One cannot only cite one or two decontextualized Qur’anic verses in order to prove an Islamic point. Indeed, a handful of phrases from anything fails to capture the spirit of the text, let alone an entire faith.
Of course, the same logic also applies to non-Muslim allies. However, learning a little about Islam and Muslim societies isn’t about claiming to be specialists.
Rather, doing your research will help you to shut down some of the problematic arguments that you might encounter. It will also help you to feel more comfortable and confident engaging Islamophobic statements.
3) Cultivate Friendships with Muslims
Maintaining relationships with people different than oneself is vital for practicing strong, well-informed allyship.
Such friendships and networks help to build solidarity with and be held accountable by Muslim communities.
Substantial engagement with Muslims also helps allies to better understand some of the intricacies of Islam and the diversity of the Muslim world. This includes further empathizing with the everyday struggles that many Muslims experience in the face of oppressive Islamophobia.
Consequently, the insight that these interpersonal connections provide serve to destabilize biased, uninformed anti-Muslim messages.
4) Address White and Christian Privilege
Islamophobia is just one of many oppressive expressions of white and Christian supremecy. Exploiting a politics of fear, Islamophobia serves to marginalize a supposedly well-defined group (Muslims) while simultaneously privileging white, Christian communities.
Islamophobic rhetoric generally works in two ways. First, it reproduces a disingenuous narrative that claims that Muslim communities are violent, repressive, zealous, anti-American/European and anti-Christian. It falsely suggests that Muslims are the exclusive perpetrators of terrorism.
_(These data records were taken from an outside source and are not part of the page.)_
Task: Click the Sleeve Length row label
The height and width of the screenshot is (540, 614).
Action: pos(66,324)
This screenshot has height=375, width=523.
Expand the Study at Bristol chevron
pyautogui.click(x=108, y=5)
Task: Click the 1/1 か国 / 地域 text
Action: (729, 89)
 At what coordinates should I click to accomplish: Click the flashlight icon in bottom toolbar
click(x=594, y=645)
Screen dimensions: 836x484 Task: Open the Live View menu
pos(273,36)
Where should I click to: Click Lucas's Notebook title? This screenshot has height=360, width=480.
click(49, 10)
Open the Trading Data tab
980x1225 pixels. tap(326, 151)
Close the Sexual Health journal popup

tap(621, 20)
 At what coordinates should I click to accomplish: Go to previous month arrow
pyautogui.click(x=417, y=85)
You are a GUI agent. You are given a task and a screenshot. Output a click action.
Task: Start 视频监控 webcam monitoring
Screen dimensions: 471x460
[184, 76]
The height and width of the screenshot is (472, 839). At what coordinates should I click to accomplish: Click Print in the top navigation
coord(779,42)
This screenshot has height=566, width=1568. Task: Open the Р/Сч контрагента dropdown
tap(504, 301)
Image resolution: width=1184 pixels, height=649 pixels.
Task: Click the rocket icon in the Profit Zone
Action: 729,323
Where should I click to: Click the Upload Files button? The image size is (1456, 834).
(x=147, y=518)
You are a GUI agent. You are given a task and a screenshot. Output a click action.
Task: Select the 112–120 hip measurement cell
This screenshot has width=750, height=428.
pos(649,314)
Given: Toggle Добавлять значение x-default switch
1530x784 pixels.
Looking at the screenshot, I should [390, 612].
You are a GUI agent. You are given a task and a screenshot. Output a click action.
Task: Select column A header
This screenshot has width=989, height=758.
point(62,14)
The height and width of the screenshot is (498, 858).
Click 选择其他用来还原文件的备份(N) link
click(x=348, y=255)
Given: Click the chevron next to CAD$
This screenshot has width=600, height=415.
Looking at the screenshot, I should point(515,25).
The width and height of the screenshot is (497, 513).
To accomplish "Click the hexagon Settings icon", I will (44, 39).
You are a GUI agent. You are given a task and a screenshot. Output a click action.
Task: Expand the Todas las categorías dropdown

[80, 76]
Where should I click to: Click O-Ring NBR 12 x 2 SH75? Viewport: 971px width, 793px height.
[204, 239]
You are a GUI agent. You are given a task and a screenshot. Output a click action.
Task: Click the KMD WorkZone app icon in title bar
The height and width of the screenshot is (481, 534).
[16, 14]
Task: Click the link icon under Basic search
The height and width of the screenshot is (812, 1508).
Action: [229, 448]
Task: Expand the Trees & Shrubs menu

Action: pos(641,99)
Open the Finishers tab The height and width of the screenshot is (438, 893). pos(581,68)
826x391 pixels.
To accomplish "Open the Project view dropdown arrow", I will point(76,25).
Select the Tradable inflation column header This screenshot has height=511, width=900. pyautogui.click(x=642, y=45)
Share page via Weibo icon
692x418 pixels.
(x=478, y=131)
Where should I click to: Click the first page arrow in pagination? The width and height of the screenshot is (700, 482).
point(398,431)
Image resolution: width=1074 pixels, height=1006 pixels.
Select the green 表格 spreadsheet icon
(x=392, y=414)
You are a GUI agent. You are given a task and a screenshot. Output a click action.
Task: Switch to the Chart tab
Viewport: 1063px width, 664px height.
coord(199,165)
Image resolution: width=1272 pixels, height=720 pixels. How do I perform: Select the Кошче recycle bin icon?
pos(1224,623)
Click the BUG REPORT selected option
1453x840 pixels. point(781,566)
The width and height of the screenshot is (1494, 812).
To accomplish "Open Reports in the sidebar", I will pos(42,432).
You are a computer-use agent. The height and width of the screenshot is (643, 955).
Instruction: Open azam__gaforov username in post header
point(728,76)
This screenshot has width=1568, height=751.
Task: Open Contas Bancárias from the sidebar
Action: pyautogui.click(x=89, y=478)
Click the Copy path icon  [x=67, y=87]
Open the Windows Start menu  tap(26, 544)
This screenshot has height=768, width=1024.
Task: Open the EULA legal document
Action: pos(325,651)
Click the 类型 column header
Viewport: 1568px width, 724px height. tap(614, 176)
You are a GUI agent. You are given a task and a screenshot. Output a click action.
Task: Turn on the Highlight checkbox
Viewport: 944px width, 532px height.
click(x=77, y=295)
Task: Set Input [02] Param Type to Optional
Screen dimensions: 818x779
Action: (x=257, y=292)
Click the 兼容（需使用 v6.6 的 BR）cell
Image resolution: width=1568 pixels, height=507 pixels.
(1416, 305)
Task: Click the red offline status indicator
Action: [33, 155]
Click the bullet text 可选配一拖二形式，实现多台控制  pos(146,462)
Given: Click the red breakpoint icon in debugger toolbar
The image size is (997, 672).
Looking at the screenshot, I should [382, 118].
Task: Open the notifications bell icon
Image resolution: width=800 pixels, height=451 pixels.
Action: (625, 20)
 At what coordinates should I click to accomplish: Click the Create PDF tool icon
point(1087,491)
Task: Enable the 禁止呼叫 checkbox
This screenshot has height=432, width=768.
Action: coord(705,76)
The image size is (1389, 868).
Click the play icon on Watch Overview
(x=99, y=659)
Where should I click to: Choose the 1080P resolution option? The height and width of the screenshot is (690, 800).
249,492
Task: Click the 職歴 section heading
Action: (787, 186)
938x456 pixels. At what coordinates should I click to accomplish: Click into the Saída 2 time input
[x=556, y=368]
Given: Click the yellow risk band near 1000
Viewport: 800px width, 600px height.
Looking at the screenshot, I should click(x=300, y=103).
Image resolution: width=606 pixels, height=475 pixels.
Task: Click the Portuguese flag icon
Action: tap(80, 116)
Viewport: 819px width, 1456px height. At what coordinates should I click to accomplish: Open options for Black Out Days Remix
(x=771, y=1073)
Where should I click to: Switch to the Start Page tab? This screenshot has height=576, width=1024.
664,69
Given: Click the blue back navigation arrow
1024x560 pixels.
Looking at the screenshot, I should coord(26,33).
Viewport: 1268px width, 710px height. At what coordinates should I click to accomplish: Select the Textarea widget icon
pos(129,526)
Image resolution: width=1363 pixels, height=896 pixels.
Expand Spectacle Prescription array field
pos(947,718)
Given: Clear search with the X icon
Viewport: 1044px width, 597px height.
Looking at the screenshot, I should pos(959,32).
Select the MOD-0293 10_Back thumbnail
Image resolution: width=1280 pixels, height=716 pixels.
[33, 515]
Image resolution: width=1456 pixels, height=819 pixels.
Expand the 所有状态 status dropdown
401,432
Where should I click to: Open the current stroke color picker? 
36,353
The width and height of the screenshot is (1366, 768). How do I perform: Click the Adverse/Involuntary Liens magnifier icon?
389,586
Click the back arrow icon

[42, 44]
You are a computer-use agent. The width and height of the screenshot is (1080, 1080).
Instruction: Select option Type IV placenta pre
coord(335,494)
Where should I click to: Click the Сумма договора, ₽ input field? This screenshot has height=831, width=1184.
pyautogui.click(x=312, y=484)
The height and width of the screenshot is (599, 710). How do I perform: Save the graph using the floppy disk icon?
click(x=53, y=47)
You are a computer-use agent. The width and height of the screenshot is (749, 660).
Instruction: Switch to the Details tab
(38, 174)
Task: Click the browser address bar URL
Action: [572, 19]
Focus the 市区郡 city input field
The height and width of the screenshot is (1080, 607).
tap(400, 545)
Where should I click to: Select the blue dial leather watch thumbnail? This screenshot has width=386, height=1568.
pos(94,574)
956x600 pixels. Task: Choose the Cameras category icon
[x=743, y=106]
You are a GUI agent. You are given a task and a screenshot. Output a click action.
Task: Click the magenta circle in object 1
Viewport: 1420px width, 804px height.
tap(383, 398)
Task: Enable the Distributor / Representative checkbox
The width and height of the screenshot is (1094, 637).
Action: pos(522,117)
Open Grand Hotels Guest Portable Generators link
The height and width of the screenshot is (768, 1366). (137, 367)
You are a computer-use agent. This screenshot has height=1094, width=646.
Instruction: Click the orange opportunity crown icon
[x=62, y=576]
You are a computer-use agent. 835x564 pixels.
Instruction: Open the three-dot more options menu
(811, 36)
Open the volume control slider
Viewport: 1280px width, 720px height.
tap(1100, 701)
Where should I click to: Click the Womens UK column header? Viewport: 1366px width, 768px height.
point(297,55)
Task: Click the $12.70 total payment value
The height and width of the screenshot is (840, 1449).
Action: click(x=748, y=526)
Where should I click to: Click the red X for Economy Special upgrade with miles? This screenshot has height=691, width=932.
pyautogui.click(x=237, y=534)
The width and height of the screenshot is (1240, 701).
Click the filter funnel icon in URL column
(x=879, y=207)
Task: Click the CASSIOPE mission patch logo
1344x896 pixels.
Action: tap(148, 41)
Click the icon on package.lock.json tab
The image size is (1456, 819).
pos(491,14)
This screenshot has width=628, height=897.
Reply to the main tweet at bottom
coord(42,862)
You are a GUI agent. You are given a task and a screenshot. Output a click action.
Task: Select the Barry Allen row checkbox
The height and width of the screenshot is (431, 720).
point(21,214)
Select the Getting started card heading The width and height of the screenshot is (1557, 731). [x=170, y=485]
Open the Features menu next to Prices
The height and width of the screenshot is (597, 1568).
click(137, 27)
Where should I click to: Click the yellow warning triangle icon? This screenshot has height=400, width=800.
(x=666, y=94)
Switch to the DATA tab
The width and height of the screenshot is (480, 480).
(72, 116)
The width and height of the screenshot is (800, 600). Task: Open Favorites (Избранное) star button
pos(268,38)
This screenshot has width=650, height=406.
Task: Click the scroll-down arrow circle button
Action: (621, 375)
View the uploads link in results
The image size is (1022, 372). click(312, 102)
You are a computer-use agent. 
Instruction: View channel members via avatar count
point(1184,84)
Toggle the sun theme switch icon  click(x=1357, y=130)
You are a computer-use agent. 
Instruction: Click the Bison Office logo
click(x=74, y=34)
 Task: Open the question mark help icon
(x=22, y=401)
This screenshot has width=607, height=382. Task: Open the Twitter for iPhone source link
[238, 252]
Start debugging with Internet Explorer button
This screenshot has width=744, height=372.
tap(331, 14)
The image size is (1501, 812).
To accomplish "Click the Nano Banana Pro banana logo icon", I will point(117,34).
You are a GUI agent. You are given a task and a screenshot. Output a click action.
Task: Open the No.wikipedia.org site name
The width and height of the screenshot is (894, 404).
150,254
At the same time, this rhetoric represents white folks, Euro-Americans and Christians as the level-headed, non-violent victims of “jihad.”
This creates a dangerous double-standard by which Muslims (as well as non-Muslim People of Color) become suspicious for engaging some of the same practices – such as regularly attending places of worship, celebrating religious holidays, studying holy texts, going on pilgrimages and so on – as their white, Christian counterparts.
Therefore, when countering anti-Muslim accusations, we must address this flip side of the coin.
- Why is the label “terrorist” only applied to Muslim and Arab, South Asian or African perpetrators?
- Why are white Christians who commit acts of terrorism problematically labeled “mentally disturbed” (and thus, somehow not held responsible for their actions)?
- Why do we limit our analyses of terrorism to religion – specifically Islam – rather than also considering the roles of whiteness and toxic masculinity?
- Why don’t we acknowledge that Muslims are the primary victims of terrorism (not only of radical “Islamic” organizations, but also of USA-led drone strikes, black sites, Guantanamo Bay and so on)?
As allies, it is not our responsibility to speak for or over Muslim individuals.
Indeed, we must give platforms to Muslims to speak for themselves.
At the same time, however, non-Muslims must also address the Islamophobia being reproduced within our own communities.
How else can we address Islamophobia, particularly if those persons making anti-Muslim accusations have limited exposure to Islam and/or their Muslim peers legitimately fear challenging those making oppressive comments?
Just as it is white folks’ obligation to confront anti-Black racism within white communities, it is non-Muslim folks’ obligation to confront Islamophobia within non-Muslim communities.
That is why I decided to address my family friend’s problematic comment. Which is not to say that this single conversation completely re-oriented his perception of the world.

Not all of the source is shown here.